Nor does it mean that I have to accept “unacceptable behavoir.” Today I have choices. I no longer have to accept abuse in any form. I can choose to walk away, even if it means stepping out into the unknown. I no longer have to fear “change” or the unknown. I can merely accept it as part of the journey.

I spent years trying to change things in my life over which I was powerless, but did not know it. I threatened, scolded, manipulated, coerced, pleaded, begged, pouted, bribed and generally tried everything I could to make the situation better — only watch as things always got progressively worse.

I spent so much time trying to change the things I could not change, it never once occurred to me to simply accept them as they were.

Now when things in my life are not going the way I planned them, or downright bad things happen, I can remind myself that whatever is going on is not happening by accident. There’s a reason for it and it is not always meant for me to know what that reason is.

That change in attitude has been the key to happiness for me.
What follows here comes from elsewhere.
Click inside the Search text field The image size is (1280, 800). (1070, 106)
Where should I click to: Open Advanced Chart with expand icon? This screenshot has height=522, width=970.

I know I am not the only who has found that serenity.”

You don’t have to be an alcoholic, or even believe in God, to get what these sentences mean.  For me it was a classic a-ha moment.  Because I am a fixer, I was always trying to change things.  Always.  I have spent the last ten years trying to cure myself of an overwhelming desire for food.  A desire that only a true addict can understand.  It eats away at the inside of you.  You know if you just have that one thing, everything else will be better.  Until you do have it, and then the remorse sets in.  Remorse is a bitch.

So what am I doing to change things since I have seen the light of these few lines from AA’s Big Book?  I’ve realized I will always be addicted to these foods.  That’s not going to stop.  It is just one more bit of guidance to help me think why am I eating whatever it is I am eating.  For a bariatric patient, the path is quite clear.  Eat your protein first and get 60 grams of protein in every day–at the very minimum.  I don’t have to wonder if I should eat a pretzel or a bite of hot, delicious, buttery roll.  I shouldn’t.  Ever.  Not even on my birthday.  Not.  Ever.  No good will come of it.

By reading the paragraphs on acceptance it reminds me that even though I will always be a food addict, I do have the power to control myself.  I do not have to give in to emotional eating.  I just don’t.  The emotions will pass.  I don’t have to ruin my health by stress-eating.  Or boredom-eating.  Or it’s-delicious eating.  I can control it.

It puts the power back in my hands.  Accept there is a desire and choose not to give in.  Accept that desire will never disappear, but its hold upon you should lessen over time.  Accept that you can change if you want to.  Accept that you’re not broken.  Accept that an entire bowl of popcorn will not make you happy.  Ever.  That’s a whole lot of acceptance to take in at once.  I know.  But it’s a start.